Layaknya pelangi yang muncul setelah hujan. Begitu juga bahagia, tercipta setelah musibah datang, hidup menjadi lebih berwarna dan terasa lebih memiliki makna.
"Kejal aku kak, kejal aku!" Suara cadel Abizar cucu keduaku, berteriak memanggil adik sepupunya. Darel yang merasa di panggil namanya, bukannya mengejar, tapi terduduk di atas rumput halaman rumah.
Melihat Darel tidak mengejar, Abizar berlari ke arah Darel. "Dedek gak papa?"
"Capek ... Pulang!"
Begitulah pemandangan yang tersaji di sore hari di depan mataku, hiburan terindah yang tidak bisa kudapatkan selain di rumahku sendiri.
Sengaja aku membeli tanah yang luas di pinggir kota. Impianku suatu saat dua putraku--Rama dan Arya--menikah, kupetak tanah tersebut menjadi tiga, satu untuk rumahku sendiri, satu untuk Rama putra pertamaku bersama keluarganya dan satu untuk Arya putra keduaku bersama keluarganya juga.
Aku tidak mau berpisah dengan putra-putraku walaupun hanya berbeda kota. Mereka matahariku, tanpanya aku redup sebelum waktunya. Tanpa mereka juga, mungkin raga ini sudah menyatu dengan tanah.
"Memang terlalu Pak Aziz. Ngakunya tugas keluar kota, malah ketahuan nginep di hotel sama selingkuhannya."
"Pas begitu, apa ndak ingat sama anak istri yang menunggu di rumah dengan was-was."
"Padahal istrinya pegawai negeri, cantik dan ramah, gitu kok masih kurang."

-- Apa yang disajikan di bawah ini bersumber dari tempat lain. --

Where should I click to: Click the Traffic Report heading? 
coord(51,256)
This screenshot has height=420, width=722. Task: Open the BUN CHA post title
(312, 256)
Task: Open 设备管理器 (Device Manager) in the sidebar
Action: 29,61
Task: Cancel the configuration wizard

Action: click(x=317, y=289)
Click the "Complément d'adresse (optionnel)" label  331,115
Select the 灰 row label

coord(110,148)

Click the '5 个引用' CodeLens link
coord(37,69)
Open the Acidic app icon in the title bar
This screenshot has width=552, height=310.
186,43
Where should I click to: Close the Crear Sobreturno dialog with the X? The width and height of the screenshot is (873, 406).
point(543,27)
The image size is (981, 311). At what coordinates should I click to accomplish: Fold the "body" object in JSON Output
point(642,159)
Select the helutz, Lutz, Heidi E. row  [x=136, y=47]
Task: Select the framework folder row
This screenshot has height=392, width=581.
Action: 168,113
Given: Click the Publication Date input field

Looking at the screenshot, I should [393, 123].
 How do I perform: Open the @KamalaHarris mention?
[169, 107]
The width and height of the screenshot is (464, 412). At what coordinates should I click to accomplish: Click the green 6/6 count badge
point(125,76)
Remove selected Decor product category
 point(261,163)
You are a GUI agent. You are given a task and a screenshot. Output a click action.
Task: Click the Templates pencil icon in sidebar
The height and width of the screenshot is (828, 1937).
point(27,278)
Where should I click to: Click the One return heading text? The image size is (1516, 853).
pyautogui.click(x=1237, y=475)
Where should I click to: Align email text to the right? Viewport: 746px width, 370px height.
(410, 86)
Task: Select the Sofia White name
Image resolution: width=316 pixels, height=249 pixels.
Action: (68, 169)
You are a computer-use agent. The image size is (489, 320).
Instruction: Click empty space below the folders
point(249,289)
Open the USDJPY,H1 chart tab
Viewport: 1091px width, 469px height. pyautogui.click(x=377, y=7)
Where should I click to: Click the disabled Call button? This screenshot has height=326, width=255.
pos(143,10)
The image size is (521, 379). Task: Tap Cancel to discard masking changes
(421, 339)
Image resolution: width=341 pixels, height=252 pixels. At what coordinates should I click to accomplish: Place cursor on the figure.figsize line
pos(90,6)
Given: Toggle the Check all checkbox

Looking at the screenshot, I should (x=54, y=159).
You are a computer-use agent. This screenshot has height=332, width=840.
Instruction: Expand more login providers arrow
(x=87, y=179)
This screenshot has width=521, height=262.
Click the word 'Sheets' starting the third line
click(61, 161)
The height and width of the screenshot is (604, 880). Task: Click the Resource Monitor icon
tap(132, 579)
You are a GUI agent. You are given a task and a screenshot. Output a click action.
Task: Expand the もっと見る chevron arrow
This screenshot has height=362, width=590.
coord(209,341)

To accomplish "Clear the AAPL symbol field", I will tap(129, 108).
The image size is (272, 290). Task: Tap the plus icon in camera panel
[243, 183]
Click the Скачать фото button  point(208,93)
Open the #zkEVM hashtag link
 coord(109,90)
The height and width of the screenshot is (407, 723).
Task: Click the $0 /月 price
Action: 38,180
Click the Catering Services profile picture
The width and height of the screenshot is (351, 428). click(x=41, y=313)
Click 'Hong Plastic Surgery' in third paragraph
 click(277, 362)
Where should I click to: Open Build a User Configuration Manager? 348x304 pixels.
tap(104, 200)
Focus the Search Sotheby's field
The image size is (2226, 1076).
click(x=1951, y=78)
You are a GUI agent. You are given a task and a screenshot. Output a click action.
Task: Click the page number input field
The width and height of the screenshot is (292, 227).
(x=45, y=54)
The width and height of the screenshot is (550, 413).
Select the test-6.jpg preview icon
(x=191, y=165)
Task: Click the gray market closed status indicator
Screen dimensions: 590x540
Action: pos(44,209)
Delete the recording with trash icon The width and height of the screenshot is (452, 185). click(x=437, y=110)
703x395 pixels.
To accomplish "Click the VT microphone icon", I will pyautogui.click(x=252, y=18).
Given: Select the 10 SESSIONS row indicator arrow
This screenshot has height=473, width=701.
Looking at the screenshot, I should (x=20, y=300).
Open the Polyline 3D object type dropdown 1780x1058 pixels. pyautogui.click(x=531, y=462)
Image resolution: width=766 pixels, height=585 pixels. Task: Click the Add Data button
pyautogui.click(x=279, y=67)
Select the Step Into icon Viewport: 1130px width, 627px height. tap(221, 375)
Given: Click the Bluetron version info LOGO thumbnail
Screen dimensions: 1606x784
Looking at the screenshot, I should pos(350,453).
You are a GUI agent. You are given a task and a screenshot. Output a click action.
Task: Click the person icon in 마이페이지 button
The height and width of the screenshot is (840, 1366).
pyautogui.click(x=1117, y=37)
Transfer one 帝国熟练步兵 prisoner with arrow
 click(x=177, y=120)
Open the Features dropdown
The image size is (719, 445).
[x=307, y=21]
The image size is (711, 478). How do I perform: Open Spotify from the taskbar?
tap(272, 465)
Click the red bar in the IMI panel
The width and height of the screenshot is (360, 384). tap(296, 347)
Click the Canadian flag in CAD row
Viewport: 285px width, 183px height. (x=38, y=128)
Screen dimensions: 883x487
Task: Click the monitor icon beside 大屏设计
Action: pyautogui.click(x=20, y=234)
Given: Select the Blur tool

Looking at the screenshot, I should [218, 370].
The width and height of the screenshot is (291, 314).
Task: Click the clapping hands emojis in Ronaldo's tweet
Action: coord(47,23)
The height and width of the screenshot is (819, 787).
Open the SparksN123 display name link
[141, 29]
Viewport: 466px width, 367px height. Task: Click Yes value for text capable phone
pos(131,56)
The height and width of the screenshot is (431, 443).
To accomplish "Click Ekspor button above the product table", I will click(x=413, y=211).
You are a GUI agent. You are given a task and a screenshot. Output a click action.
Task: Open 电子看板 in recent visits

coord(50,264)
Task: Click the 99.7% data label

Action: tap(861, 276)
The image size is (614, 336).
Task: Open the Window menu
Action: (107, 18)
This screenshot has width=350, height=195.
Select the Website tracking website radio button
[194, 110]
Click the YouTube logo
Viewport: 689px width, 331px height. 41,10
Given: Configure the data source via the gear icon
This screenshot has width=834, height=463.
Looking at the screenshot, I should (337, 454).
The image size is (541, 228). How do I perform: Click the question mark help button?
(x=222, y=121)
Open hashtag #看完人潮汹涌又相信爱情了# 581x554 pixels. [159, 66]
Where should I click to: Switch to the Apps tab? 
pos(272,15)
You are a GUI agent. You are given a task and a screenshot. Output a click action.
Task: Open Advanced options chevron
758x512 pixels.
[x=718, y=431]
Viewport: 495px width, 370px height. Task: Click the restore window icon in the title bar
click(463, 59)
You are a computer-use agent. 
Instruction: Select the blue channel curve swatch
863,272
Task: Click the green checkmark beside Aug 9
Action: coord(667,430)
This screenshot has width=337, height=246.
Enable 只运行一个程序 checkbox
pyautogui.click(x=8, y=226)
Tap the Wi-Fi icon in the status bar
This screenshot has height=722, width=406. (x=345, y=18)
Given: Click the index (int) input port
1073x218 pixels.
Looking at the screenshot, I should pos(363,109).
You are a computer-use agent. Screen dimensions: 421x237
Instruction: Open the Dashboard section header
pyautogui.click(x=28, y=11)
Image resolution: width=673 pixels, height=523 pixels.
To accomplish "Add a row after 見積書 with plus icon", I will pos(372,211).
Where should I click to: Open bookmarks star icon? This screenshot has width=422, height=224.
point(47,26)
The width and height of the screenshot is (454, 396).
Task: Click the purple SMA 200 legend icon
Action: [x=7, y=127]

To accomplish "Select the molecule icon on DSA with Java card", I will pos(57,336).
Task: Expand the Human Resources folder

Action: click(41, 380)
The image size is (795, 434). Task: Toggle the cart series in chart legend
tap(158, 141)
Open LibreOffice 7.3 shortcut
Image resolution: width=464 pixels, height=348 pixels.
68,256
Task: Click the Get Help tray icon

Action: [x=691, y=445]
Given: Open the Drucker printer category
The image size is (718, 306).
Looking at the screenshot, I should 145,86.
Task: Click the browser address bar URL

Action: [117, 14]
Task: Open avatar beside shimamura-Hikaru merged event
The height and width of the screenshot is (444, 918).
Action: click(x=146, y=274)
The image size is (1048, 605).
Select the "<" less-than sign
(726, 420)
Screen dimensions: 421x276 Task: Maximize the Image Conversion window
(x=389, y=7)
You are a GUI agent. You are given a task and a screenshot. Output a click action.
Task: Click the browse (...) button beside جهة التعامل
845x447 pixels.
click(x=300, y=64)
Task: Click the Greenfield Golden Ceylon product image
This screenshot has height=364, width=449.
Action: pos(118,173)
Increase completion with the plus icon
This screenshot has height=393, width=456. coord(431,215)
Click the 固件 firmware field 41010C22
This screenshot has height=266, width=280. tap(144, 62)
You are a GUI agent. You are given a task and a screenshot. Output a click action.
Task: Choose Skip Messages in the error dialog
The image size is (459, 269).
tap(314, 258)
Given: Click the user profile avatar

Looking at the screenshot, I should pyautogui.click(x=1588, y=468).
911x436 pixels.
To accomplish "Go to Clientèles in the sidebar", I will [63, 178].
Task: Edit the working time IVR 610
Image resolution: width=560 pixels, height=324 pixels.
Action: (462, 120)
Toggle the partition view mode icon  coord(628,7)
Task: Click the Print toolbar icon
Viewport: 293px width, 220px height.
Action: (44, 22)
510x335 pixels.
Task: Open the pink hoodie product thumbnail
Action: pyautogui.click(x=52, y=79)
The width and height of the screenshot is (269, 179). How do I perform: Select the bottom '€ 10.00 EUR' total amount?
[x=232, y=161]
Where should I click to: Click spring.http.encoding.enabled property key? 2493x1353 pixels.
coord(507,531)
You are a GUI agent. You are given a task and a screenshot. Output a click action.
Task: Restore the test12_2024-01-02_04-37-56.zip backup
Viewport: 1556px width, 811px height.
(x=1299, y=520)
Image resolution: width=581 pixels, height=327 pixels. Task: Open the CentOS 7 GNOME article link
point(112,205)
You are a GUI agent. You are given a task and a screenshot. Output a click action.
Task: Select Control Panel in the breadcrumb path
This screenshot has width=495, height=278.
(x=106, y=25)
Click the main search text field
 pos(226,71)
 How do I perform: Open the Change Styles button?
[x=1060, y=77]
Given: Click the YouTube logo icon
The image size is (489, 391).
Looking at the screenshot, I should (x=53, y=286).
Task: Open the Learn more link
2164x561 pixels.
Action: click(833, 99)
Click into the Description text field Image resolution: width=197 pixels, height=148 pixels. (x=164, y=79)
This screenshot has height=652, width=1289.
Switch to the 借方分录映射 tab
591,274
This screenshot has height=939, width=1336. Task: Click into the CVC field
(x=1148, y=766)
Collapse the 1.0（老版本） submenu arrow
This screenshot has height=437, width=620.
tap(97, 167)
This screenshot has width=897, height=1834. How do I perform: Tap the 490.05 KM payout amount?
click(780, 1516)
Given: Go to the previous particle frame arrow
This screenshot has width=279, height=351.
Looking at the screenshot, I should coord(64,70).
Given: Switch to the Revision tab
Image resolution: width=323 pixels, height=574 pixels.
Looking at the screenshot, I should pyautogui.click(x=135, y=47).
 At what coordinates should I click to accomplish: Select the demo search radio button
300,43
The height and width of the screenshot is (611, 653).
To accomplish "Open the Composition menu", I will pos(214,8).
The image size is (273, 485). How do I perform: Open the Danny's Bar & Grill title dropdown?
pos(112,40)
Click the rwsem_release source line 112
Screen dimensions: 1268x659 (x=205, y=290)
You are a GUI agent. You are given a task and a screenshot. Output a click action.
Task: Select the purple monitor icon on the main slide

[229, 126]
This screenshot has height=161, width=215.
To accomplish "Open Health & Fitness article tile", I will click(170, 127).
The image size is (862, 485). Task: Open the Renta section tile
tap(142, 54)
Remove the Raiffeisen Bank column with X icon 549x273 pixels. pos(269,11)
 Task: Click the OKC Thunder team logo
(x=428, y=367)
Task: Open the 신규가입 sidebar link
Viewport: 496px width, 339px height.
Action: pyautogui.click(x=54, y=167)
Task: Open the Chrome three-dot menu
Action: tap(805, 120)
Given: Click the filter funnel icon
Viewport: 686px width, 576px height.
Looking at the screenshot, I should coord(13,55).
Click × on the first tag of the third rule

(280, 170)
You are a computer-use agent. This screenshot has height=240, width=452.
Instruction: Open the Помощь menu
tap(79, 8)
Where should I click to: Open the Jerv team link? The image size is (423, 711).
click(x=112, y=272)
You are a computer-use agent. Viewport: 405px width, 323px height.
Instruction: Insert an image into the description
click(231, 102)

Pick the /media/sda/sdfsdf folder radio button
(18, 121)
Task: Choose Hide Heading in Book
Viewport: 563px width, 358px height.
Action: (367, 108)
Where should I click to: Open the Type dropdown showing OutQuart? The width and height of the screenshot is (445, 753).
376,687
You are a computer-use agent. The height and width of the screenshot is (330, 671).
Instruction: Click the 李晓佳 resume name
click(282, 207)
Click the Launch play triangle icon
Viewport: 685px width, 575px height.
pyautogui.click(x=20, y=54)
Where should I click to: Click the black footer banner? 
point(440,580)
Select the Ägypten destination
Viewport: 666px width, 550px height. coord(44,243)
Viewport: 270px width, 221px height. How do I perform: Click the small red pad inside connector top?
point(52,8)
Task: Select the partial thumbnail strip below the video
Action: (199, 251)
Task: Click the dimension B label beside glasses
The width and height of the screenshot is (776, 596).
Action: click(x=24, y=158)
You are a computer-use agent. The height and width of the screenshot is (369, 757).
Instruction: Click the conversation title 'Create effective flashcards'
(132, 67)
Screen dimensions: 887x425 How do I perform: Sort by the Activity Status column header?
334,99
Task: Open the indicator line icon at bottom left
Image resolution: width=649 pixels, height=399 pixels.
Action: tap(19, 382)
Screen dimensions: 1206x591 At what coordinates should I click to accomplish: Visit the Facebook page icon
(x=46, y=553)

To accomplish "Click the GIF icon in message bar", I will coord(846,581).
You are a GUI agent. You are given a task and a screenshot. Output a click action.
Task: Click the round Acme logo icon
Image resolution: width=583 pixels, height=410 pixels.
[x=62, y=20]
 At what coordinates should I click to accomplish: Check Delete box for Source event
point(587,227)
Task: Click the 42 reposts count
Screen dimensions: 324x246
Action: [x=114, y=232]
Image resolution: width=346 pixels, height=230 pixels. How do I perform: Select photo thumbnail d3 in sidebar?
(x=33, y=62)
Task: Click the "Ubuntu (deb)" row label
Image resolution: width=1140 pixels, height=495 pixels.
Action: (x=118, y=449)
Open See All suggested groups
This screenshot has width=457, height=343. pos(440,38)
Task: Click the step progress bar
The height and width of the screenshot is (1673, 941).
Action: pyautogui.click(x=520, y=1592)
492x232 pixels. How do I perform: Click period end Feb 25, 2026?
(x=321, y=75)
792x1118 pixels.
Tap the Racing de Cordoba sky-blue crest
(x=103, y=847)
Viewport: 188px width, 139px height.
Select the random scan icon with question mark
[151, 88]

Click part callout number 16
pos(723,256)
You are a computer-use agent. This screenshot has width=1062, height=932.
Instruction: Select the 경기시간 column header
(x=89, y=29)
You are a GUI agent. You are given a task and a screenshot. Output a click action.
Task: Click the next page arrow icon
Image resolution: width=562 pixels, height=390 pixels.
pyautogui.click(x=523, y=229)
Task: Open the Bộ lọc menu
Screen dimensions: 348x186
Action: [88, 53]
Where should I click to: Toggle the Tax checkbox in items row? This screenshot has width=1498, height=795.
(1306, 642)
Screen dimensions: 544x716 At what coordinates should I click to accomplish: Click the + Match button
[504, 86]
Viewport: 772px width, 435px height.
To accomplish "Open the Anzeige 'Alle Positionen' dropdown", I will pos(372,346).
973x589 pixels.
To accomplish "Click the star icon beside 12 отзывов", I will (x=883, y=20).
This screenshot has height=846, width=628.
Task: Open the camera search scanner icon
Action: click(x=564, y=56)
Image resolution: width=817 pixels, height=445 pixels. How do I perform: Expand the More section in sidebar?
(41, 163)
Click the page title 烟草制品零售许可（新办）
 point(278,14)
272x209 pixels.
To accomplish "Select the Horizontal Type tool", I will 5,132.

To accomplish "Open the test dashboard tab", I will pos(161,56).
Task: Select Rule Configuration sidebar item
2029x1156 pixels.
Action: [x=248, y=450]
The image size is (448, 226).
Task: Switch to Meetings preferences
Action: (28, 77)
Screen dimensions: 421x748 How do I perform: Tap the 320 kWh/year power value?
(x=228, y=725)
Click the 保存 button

"Lho, selingkuh itu bukan mencari yang sempurna, Bu, atau mencari yang lebih baik dari yang ada di rumah. Bisa saja yang diajak malah lebih jelek. Selingkuh itu ‘kan mencari yang mau. Mau mencari sensasi lain maksudnya."
"Ya ... karena suasana juga, Bu. Akan sulit menghindar kalau terjebak dalam suasana. Suasana hati yang tidak bersyukur atau suasana lingkungan, sering berdua dengan lawan jenis yang bukan mahram."
"Ya, begitulah. Mental suami atau pelakor sama saja. Sama-sama berjiwa maling."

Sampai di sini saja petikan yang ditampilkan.